A Woman is No Man by Etaf Rum
This is the story of two generations of Palestinian women living in Brooklyn, New York. As much as their inner domestic world is full of patriarchal norms - having and caring for children, managing the house, dress-codes - the outside world i.e America calls to them. This book reminded me a lot of the Netflix show Unorthodox, which is one of the best shows I have seen this year. It’s about the Hasidic Jew community, also in Brooklyn, and how one girl escapes a marriage and all the limiting laws that come with being a woman in that society. I loved this book because it brought to light an important segment of society, showed a different culture in an empathetic and authentic way. And it’s a very unique kind of coming of age story.
I flew through it. It’s one of those stories you can read in one go
Djinn Patrol on the Purple Line by Deepa Anappara
What a book. It is told from the point of view of a child, Jai. The story starts when a child goes missing in a Delhi slum, in which Jai lives. Jai and his friends band together to create a detective squad, much like the ones they see on TV. Together, they travel to the seediest parts of the city, and as more children go missing, they leave child’s play behind and grow up along the way. I loved how Anappara portrays the topic of missing children with so much empathy. I also loved the voice of the narrator and was fascinated with the author’s ability to create a child’s voice.
Beautiful Thing by Sonia Faleiro
Non-fiction that reads like fiction. Sonia Faleiro unpacks the lives of bar-dancers in Mumbai, and to do this she follows the life of one particular dancer Leila. Along the way, we find out about the socio-political eco-system in which these bar dancers used to operate, their struggles, inner lives, how laws have affected their lives and so-on. It’s gritty, raw and very truthful. I could just imagine the amount of effort and research that went into every single line of this book.
She is out with a new book! And we are going to be interviewing her on our podcast.
A Private Letter
Every year, I also write myself a private email letter listing out all my achievements, failures and goals. I compare what I have done to the goals I had listed out in the previous year. I find it a great exercise and highly recommend it. It makes me think about how I have grown, patterns and themes that keep coming up in my life, why I have inertia over certain things and also reinforces my faith in my own intuition!

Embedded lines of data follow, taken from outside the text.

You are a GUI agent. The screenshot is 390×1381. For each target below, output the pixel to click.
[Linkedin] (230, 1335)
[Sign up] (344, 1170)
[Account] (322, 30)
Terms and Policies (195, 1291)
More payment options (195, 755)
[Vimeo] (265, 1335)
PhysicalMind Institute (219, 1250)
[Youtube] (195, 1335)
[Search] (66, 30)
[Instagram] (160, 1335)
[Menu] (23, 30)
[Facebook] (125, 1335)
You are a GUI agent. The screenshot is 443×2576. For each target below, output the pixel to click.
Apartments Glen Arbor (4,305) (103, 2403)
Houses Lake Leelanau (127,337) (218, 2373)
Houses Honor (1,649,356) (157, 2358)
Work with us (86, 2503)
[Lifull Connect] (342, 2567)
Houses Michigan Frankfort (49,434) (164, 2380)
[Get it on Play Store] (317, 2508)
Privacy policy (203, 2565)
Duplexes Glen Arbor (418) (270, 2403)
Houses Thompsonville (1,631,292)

For example, I wrote down that I didn’t think I would travel much this year and voila! The pandemic. Just kidding.
Do try it out, and if you want, send me your letter!
As an entrepreneur, you are always focused on creation. Creating more content and doing more. But this year, I learnt the importance of organisation. Now, in general, I am a messy person. Anyone who knows me, knows this. So it is a bit of a struggle setting up processes, systems and the like. It’s not natural to me. But I find I have hit a road-block. We are unable to grow unless this is done.

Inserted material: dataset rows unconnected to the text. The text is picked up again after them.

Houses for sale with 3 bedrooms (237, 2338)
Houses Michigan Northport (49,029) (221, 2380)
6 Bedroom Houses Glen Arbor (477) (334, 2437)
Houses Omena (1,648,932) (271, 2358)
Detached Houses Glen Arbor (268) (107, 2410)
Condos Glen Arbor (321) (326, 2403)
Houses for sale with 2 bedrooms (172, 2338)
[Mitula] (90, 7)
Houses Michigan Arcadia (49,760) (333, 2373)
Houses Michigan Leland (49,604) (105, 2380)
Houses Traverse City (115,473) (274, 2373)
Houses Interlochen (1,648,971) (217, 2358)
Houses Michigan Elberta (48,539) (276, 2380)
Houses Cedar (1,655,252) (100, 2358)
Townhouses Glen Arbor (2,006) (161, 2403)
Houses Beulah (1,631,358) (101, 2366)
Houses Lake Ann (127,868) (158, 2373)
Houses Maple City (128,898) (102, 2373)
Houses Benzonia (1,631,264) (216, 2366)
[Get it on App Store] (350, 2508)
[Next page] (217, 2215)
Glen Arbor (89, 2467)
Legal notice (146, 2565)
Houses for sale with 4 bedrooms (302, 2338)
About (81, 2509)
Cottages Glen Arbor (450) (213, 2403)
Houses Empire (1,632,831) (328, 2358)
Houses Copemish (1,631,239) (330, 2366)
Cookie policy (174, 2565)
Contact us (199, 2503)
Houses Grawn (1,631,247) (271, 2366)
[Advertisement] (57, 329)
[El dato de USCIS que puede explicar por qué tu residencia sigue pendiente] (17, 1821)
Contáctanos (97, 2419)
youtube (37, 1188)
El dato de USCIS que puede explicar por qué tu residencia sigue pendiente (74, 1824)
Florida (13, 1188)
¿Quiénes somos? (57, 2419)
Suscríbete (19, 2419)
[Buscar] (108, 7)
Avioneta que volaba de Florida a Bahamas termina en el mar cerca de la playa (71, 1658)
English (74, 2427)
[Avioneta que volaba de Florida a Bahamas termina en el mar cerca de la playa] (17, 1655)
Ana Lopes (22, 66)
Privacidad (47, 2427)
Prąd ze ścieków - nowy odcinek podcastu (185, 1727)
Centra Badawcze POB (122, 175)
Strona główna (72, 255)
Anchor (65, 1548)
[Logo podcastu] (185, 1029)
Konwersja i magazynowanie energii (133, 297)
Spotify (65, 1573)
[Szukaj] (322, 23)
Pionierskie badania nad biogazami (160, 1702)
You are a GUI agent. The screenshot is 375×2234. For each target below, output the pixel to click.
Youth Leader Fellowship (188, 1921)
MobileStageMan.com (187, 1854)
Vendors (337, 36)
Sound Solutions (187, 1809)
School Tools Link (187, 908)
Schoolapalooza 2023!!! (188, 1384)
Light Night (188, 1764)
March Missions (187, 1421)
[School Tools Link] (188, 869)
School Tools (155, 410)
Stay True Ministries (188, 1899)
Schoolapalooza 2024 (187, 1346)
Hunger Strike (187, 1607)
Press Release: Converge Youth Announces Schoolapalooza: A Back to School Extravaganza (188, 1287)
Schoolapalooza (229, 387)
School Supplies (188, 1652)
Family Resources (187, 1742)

In a great conversation with Isabelle of KS collective, I got a recommendation for this concept: https://www.the1thing.com/
What’s the ONE thing you can do such that by doing it everything else will be easier or unnecessary?
I made a video about the top two lessons I learnt this year (I haven’t spoken about them in this newsletter), and the top two things that kept me going! Here it is! Thank you for reading this newsletter. I would love to hear your book recommendations and the things that kept you going this year!
Happy New Year!
As a person who borders on the obsessive-compulsive, I have to say that process is absolutely key. It de-clutters your mind to from the mundane and opens up the mental bandwidth towards greater creativity. In an organization (as I write this I can't help but notice the word "organization" overlap with "organize") it is even more important since it helps define the culture of the company.